He too has taken the black powder and his resulting condition is a somewhat peripheral concern to his supposed friends, preoccupied as they are with their own pressing issues, until they get focused and come together as best they can to “stage an intervention”. (As I recall it, the Tom question replaces Siggy’s search for this father as the play’s narrative spine.)
Siggy (Joe Witkowski) has spent seven years failing to pass 100-level papers at university – much to the despair of the Dean and his Career Counsellor (Tess Sullivan plays both). This suggests Siggy and his peers are just past their mid-20s; an age when most of their parents were already parents, but no-one in this Millennials group (seen as Gen-Y in the original) is anywhere near committing to that sort of future. Indeed the ‘intervention’ scene sparks a major squabble about commitment.
Katie (Ruby Love), just back from Berlin and conflicted as to whether she should stay or return, is instantly recognisable. Her ‘first love’ boyfriend, now just good friend, Elvis (Jack Parker), seems to be the most involved in the drug scene, as an intermediary dealer – the king-pin dealer being depicted as a luminescent balloon-head (in the original it was Elvis’s Uncle Ray; now dropped as a named character).
There’s a scene towards the end where Elvis prevails on his schoolgirl sister (Liv Parker) to bring him drugs. Apart from the fascinating status dynamics, her asking her brother to pass on prosaic messages to their Mum and Nan adds an unsettling resonance to the scene.
Phil (Conor Cameron) is a high-achieving counterpoint to Siggy, yet The System seems equally incapable of accommodating him. While Katie regards Siggy as a “lovable douche”, Phil has no compunction in delivering home-truths to him. That we feel such empathy and compassion for Siggy points to the quality of the writing and performance. Given a red nose he could become a tragic clown figure.
His ability, at one of the many parties, to attract Flo (Jess Quilter), despite her already having a boyfriend, may be due to his innate sex-appeal or her unerring capacity to fall for losers, or both. But the the course of their relationship is one of the many plot threads that enliven this loosely-woven portrait of a generation beset with loose ends that have yet to find a meaningful place in the proverbial tapestry of contemporary life.
Manic Suzie (Liv Parker) is another new character, who is relegated to the status of ‘joke’ although there is doubtless a story behind her way of being that could engender more compassion. Parker also plays the Mums of Katie and Flo, one of whom (Katie’s, I think) is into New Age rituals, one of which is employed in the aforementioned ‘intervention’. That it seems to work is a ‘bum note’, for me, in a play that’s otherwise full of insights into how life can be for this age group these days.

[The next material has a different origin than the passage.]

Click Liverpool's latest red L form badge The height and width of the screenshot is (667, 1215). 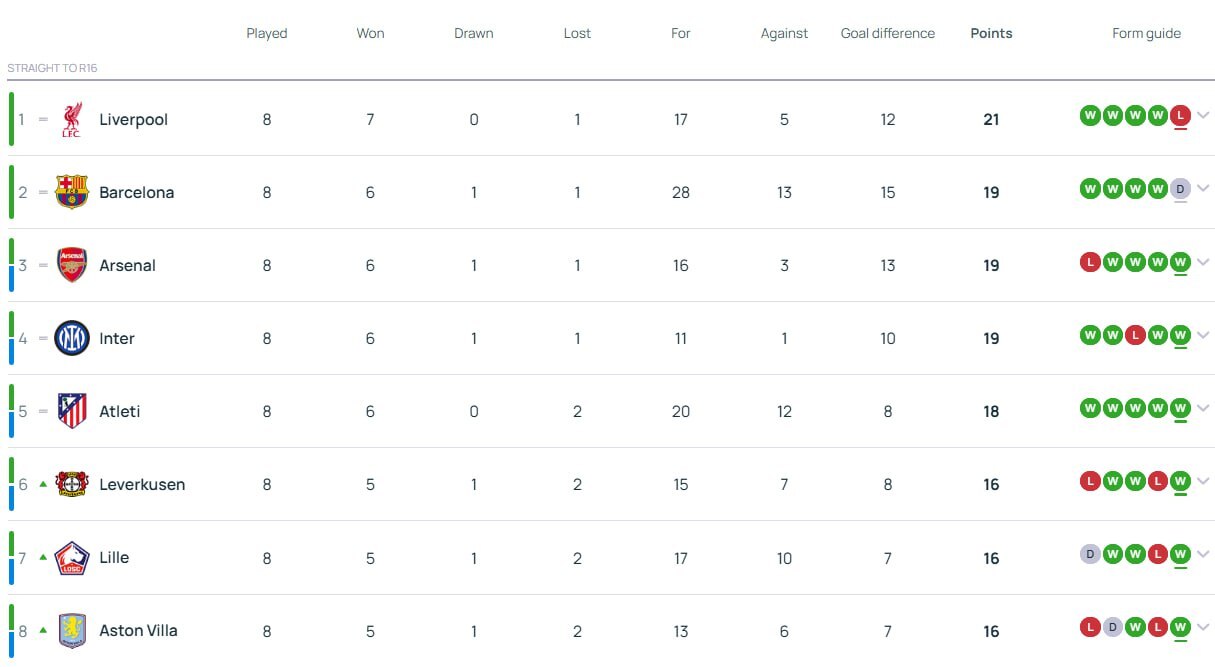[x=1180, y=115]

I also can’t help feeling that the one-dimensional ‘send up’ nature of the Mum characters, and the Dean and Career Counsellor, reduces their potential to engage us in the spaces between their points of view and those of the younger generation. On the other hand a highly effective device is employed with Siggy’s over-prescribing Doctor (Tess Sullivan again), whereby her professional manner is contrasted with an impassioned outburst of what she’s really thinking. This compels us to grapple with our own judgements, which is always a good thing in theatre.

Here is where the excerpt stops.